EXTRACTED DATA |
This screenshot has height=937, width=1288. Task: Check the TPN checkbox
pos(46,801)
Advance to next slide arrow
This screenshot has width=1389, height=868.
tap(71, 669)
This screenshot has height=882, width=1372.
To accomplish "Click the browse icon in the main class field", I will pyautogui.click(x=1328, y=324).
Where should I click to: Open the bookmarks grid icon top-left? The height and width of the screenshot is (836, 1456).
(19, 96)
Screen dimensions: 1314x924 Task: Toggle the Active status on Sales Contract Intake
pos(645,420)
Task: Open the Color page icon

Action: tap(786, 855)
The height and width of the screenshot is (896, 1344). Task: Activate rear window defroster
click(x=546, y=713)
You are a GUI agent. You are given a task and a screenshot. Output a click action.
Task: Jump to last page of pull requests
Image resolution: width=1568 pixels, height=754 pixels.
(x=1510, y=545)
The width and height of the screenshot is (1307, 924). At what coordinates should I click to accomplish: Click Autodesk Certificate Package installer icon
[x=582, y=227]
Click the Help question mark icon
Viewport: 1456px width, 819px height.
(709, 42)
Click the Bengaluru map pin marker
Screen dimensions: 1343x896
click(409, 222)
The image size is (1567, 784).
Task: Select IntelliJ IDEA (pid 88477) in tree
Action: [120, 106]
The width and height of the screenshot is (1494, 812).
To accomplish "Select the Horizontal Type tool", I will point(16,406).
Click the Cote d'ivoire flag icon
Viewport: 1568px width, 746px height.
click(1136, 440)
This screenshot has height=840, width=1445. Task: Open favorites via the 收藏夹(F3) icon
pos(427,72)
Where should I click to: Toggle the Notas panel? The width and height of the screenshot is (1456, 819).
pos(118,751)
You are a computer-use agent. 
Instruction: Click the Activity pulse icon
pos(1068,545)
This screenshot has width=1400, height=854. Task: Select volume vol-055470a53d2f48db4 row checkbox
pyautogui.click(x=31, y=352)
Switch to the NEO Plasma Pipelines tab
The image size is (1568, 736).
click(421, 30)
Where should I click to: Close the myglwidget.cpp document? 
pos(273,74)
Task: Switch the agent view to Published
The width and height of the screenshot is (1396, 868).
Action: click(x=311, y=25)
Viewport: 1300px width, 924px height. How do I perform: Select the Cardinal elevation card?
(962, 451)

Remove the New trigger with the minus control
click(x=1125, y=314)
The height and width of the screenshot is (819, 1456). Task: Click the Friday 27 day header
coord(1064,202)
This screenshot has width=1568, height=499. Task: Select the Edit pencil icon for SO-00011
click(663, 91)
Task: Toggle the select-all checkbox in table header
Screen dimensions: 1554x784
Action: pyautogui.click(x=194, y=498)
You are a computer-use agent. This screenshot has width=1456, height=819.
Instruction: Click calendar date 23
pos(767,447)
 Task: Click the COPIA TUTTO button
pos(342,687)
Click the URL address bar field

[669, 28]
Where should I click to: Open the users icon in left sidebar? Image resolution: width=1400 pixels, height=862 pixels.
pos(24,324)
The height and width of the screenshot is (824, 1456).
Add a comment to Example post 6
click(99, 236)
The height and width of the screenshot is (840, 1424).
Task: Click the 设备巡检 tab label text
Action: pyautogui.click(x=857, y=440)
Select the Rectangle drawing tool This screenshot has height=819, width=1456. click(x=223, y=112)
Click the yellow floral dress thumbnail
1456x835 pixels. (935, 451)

EXERCISE GOAL | Every line of the records above where the string "computer" is found should be copied.

RESPONSE TO THE EXERCISE |
You are a computer-use agent. 
You are a computer-use agent. This screenshot has width=1456, height=819.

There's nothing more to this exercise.